● **TASK REQUIREMENTS**
Repeat, word for word, all the data that follows, and exclude the pictures.

● **DATA FOR ANALYSIS**
◆ ◆ ◆ ◆ ◆
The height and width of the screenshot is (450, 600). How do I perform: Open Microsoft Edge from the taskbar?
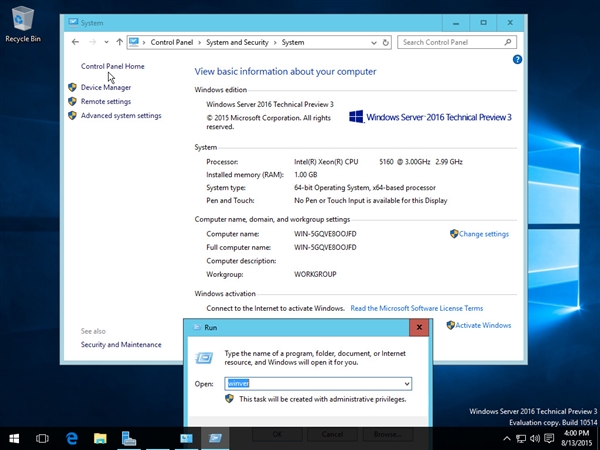72,438
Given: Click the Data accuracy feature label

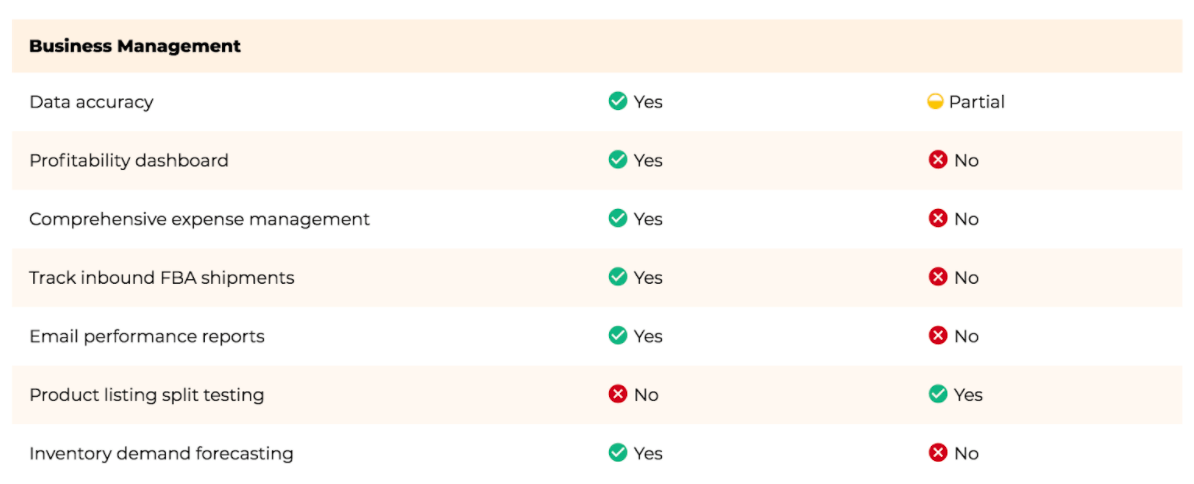Looking at the screenshot, I should click(x=91, y=101).
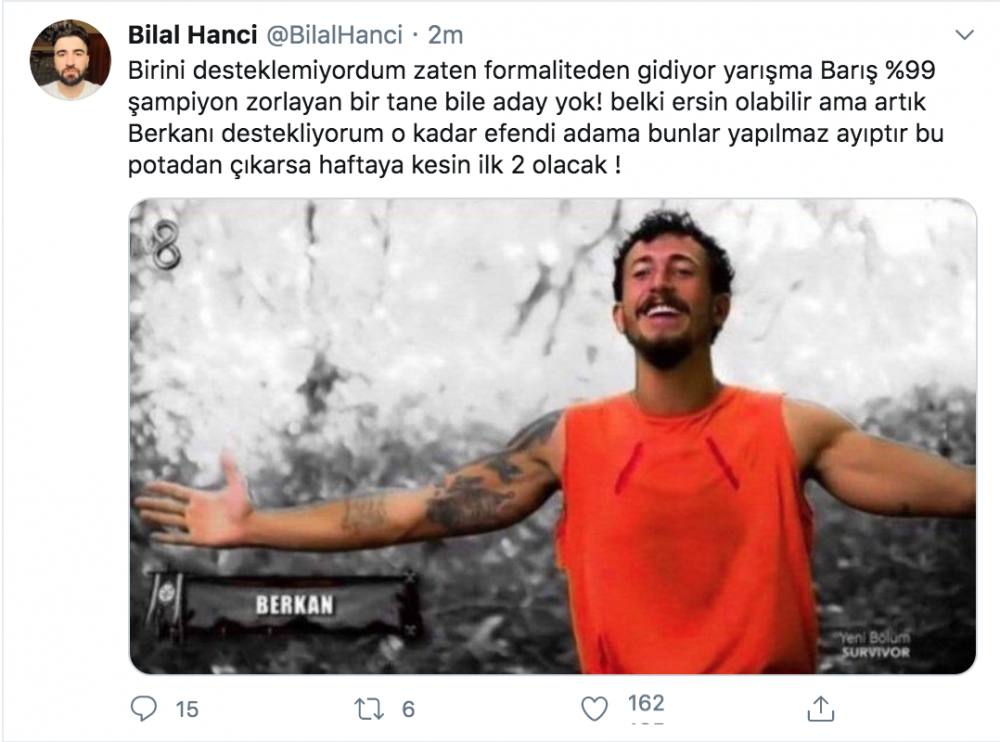Open the share tweet upload icon

pos(821,708)
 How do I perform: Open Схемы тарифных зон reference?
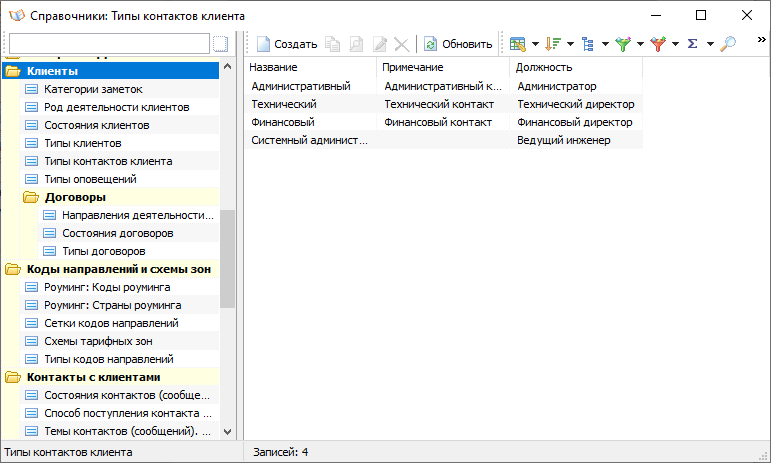coord(98,341)
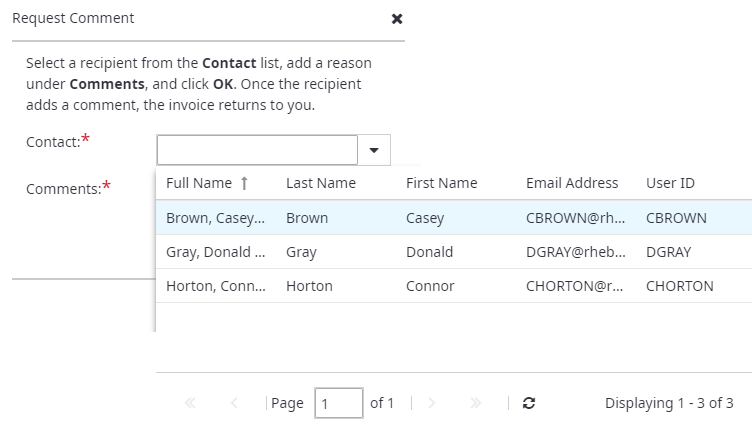Sort by Email Address column
The width and height of the screenshot is (752, 430).
pos(572,183)
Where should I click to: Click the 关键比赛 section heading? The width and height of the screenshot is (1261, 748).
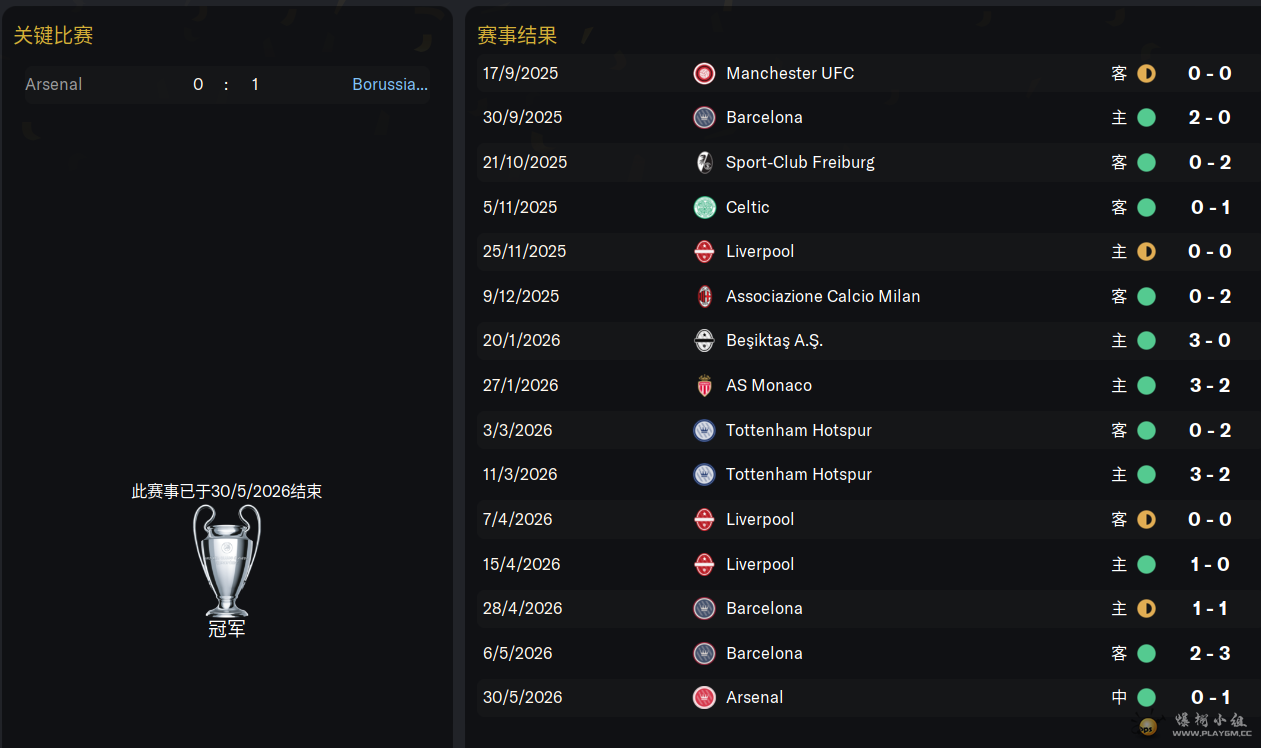point(53,35)
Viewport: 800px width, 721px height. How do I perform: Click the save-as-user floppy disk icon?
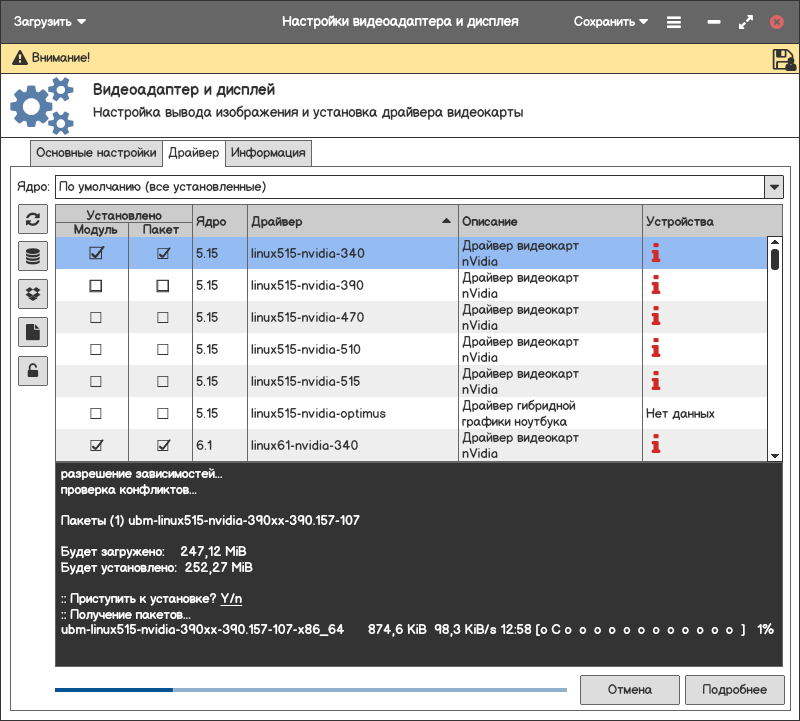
◆ ◆ ◆ ◆ ◆
● **RESPONSE FOR THIS EXERCISE**
The height and width of the screenshot is (450, 600). How do I perform: Open Microsoft Edge from the taskbar?
72,438
Given: Click the Data accuracy feature label

Looking at the screenshot, I should click(x=91, y=101).
Open the share tweet upload icon

pos(821,708)
 How do I perform: Open Схемы тарифных зон reference?
coord(98,341)
Sort by Email Address column
The width and height of the screenshot is (752, 430).
pos(572,183)
Where should I click to: Click the 关键比赛 section heading? The width and height of the screenshot is (1261, 748).
point(53,35)
Viewport: 800px width, 721px height. How do I perform: Click the save-as-user floppy disk icon?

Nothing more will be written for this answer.